Emilie Mayer

Emilie Mayer – geboren 1812 in Friedland (Mecklenburg), gestorben 1883 in Berlin – ist eine der bemerkenswertesten deutschen Komponistinnen des 19. Jahrhunderts. In einer Epoche, in der die komponierenden Frauen ihre Werke zum überwiegenden Teil ausschließlich im häuslichen Rahmen – bestenfalls im Kontext eines Salons – aufführen durften, übte Emilie  Mayer ihre Tätigkeit als Vollberuf aus. Für ihren außergewöhnlichen Werdegang sind, neben dem musikalischen Talent, besondere biographische Voraussetzungen verantwortlich. 1840 beging Mayers verwitweter Vater, für den sie als älteste unverheiratete Tochter den Haushalt führte, Selbstmord – ein Wendepunkt in ihrem Leben. Von familiären Verpflichtungen weitgehend befreit und finanziell unabhängig, beschloss die beinahe 30-Jährige die Provinz zu verlassen und eine Laufbahn als professionelle Komponistin einzuschlagen.
Ihre Ausbildung erhielt sie bei führenden Musiktheoretikern ihrer Zeit – bei Carl Loewe (1796–1869) in Stettin sowie bei Adolf Bernhard Marx (1795–1866) und Wilhelm Wieprecht (1802–1872) in Berlin. Die Qualität dieser Ausbildung ist vor dem Hintergrund der allgemeinen Zugangsbeschränkungen für Frauen im Fach Komposition an Hochschulen und Konservatorien dem individuellen Eintreten ihrer Lehrer für den gründlichen Musikunterricht von Frauen zu verdanken. Marx dürfte in dieser Hinsicht besonders engagiert gewesen sein. In einem 1856 in der „Berliner Musikzeitung Echo“ erschienenen Artikel plädierte er für eine gründliche musikalische Ausbildung von Frauen und betonte, dass er sich nicht nur verbal, sondern auch praktisch um deren Förderung bemühe.

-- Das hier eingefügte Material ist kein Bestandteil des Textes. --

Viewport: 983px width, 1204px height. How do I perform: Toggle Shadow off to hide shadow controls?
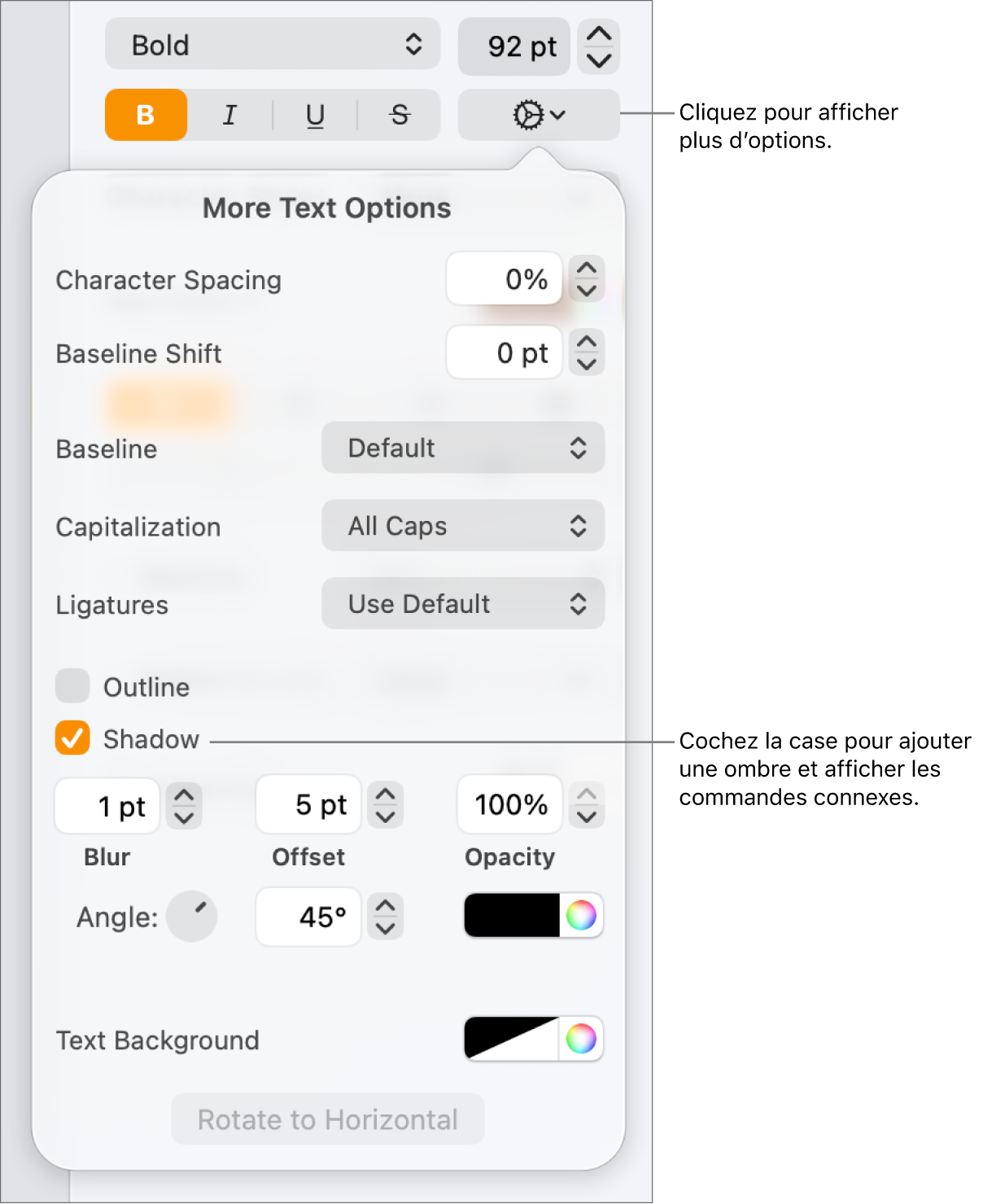tap(72, 739)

Bereits während ihrer Ausbildungsjahre verlegte sich Mayer auf musikalische Gattungen, die gemeinhin für Frauen als zu schwierig und „unschicklich“ galten. Mehrteilige Kompositionen ließen in der Kritik der musikalischen Fachwelt nicht selten die Frage aufkommen, ob Frauen generell den Ansprüchen, entfernte musikalische Gedanken sinnvoll zu verbinden, gewachsen seien. Emilie Mayers Werk umfasst eine beachtenswerte Anzahl dieser „unweiblichen“ Gattungen – 8 Symphonien, 7 Konzert-Ouvertüren (darunter die erfolgreiche Ouvertüre zu „Faust“ op. 46), ein Klavierkonzert, ein „Rondo militaire“ sowie ein breites OEuvre an Streicher- und Klavierkammermusik.
Charakteristisch für die zeitliche und stilistische Einordnung von Emilie Mayers Werken ist die Hinwendung zu jeweils einer oder wenigen Gattungen über einen längeren Zeitraum. Zu Beginn entstehen – ganz nach dem Vorbild ihres Lehrers Loewe – vor allem Lieder mit Singstimme. Aus ihrer frühen Stettiner Zeit in den 1840er Jahren stammen auch die 1. und 2. Symphonie. In der 1850 entstandenen 3. Symphonie in h-Moll vollzieht sich eine Hinwendung zu Beethovens Tonsprache, die sich auch in den Streichquartetten nachweisen lässt. Die acht im Nachlass erhaltenen Streichquartette entstehen bis 1858. Die stilistische Auseinandersetzung mit Beethoven wird durch Emilie Mayers Lehrer Adolf Bernhard Marx, der sie in diesem Zeitraum noch maßgeblich beeinflusste, angeregt und unterstützt.